Kementerian Kesehatan Indonesia telah mulai memperluas program layanan kesehatan jiwa berbasis komunitas, serta melatih petugas kesehatan di puskesmas agar mampu memberikan dukungan psikologis dasar. Namun, masih dibutuhkan sinergi lebih luas — antara pemerintah, lembaga swasta, organisasi sosial, dan masyarakat — agar layanan ini benar-benar dapat menjangkau seluruh lapisan.
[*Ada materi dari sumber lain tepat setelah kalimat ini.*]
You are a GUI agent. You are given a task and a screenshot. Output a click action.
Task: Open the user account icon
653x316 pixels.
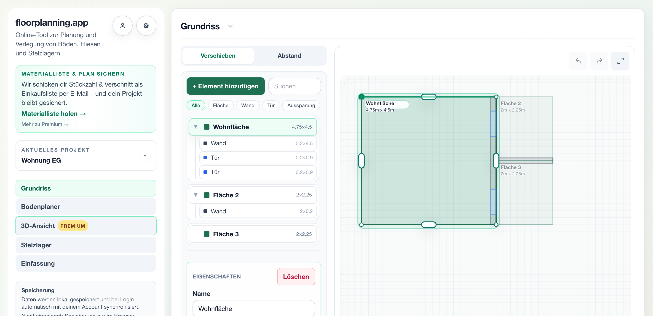122,26
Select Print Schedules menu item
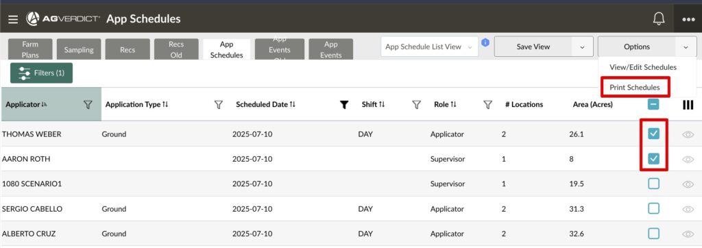Image resolution: width=702 pixels, height=248 pixels. (x=634, y=87)
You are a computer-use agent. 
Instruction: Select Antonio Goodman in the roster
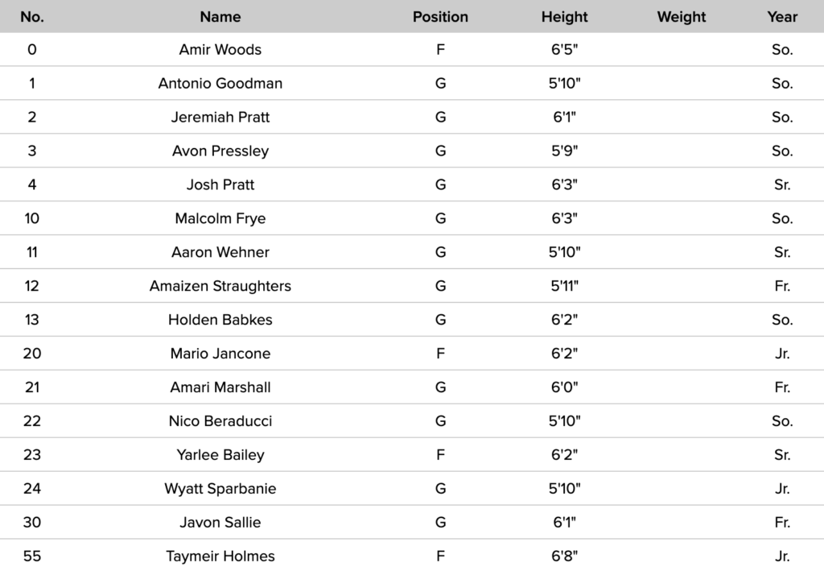tap(220, 83)
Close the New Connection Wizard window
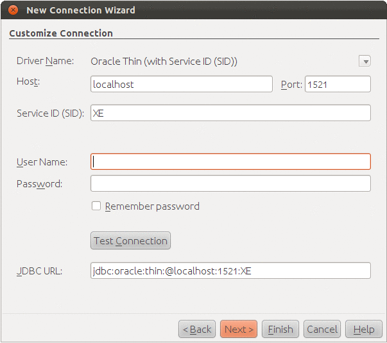This screenshot has height=343, width=387. [13, 10]
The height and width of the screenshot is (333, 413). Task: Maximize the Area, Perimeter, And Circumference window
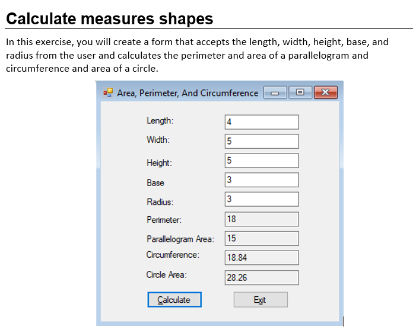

Dalam rangka peringatan Hari Kesehatan Mental Sedunia 2025, berbagai negara dan lembaga internasional mengadakan webinar, lokakarya, kampanye publik, dan sesi diskusi. Tujuannya adalah meningkatkan kesadaran tentang pentingnya menjaga kesehatan mental, sekaligus mengedukasi masyarakat tentang cara mencari pertolongan.
Di Indonesia, sejumlah universitas, organisasi sosial, serta komunitas psikologi menggelar kampanye media sosial dan sesi konseling gratis untuk mengajak masyarakat berbicara tentang kesehatan mental tanpa rasa takut atau malu. Tema ini menjadi semakin penting di tengah banyaknya bencana dan ketegangan sosial yang masih terjadi di berbagai wilayah.
Kampanye global juga menekankan pentingnya kesiapsiagaan psikologis sebagai bagian dari sistem penanggulangan bencana. Artinya, setiap upaya evakuasi atau pemulihan harus disertai dengan pendampingan emosional bagi para korban. Pemulihan sejati tidak hanya terjadi ketika rumah dan jalan diperbaiki, tetapi ketika hati dan pikiran warga juga pulih.